2.5. Методы переноса генов в живые клетки

Выше в общих чертах была описана методика введения рекомбинантных плазмид в клетки бактерий E.сoli для клонирования генов. Однако клетки животных и, особенно, растений существенно отличаются от бактериальных по своей способности поглощать чужеродную ДНК. Так, растительные клетки имеют жесткие целлюлозные оболочки, преодолеть которые весьма непросто. В связи с этим проблема разработки методов переноса генов в живые клетки всегда была и остается в центре внимания специалистов в области генетической инженерии. Надо признать, достижения в ее решении весьма впечатляющи. Тем не менее, остается много нерешенных проблем, касающихся, например, сайт-специфического встраивания трансгенов в ДНК высших организмов, повышения эффективности переноса трансгенов для многих видов и др. Ниже описаны основные методы переноса генов в живые клетки, которые в настоящее время применяют в генно-инженерных работах.
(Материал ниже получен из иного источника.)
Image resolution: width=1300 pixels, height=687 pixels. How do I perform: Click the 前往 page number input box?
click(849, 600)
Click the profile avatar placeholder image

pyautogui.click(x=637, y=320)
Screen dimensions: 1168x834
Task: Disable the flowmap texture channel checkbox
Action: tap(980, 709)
. 2.5.3. Перенос генов в клетки растений

Характерной особенностью растительных клеток является наличие вокруг них жесткой целлюлозной оболочки, которую никаким микрокапиллярами не проткнешь. Поэтому для их трансформации используют специфические методы. Тем не менее, с целью обеспечения возможности применения обычных для микробов и животных клеток методов трансформации разработаны эффективные методы ферментативного растворения целлюлозных оболочек. В результате получают так называемые протопласты, способные при определенных воздействиях (химических и электрических) сливаться между собой, а также интегрировать чужеродную ДНК.

Для трансформации растительных протопластов применяют хорошо известные по бактериям методы стимуляции этого процесса с помощью CaCl₂, а также полиэтиленгликоля. Очень эффективным методом оказалась и электропорация. Весьма перспективной рассматривается методика введения чужеродной ДНК в протопласты с помощью микроинъекций. Созданы даже компьютерные системы, соединенные с микроскопом, обеспечивающие достаточно легкое обнаружение, прикрепление и перемещение отдельных протопластов и микрокапилляров, через которые вводят ДНК в клетку.

Однако основная проблема в трансформации протопластов растений – возможность ее использовать лишь для ограниченного числа видов растений, для которых разработаны эффективные методы выделения, культивирования протопластов и получения из них растений-регенератов (подробнее об этом ниже).

Среди методов прямого переноса генов в растительные клетки наибольшее распространение получил метод биологической баллистики (биолистики), или как его еще называют, бомбардировки частицами (particle bombardment), генного дробовика (gene gun technique). Суть метода заключается в том, что на мельчайшие частицы (диаметром 0,4-1,7 мкм) из вольфрама или золота напыляют рекомбинантные ДНК, содержащие предназначенные для переноса гены с необходимыми регуляторными элементами. Эти частицы разгоняют до огромной скорости (300-600 м/сек) в специальном пневматическом аппарате («генной пушке») и помещают на их пути растительные ткани (меристемы, незрелые зародыши, колеоптили, протокормы, пыльцу) или культуры клеток (каллюс или суспензию клеток). В результате частицы проникают в клетки, а чужеродная ДНК встраивается в ДНК хромосом или органелл (Рис. 2.9). Несмотря на ряд недостатков (нежелательная для трансформации растений многокопийность вставок, разрушение части вносимых генных конструкций и др.), метод биолистики является основным для получения трансгенных однодольных растений, среди которых все злаковые культуры, а также многих двудольных растений, которые являются некомпетентными или слабо компетентными для основного метода введения генов в растительные клетки – агробактериальной трансформации.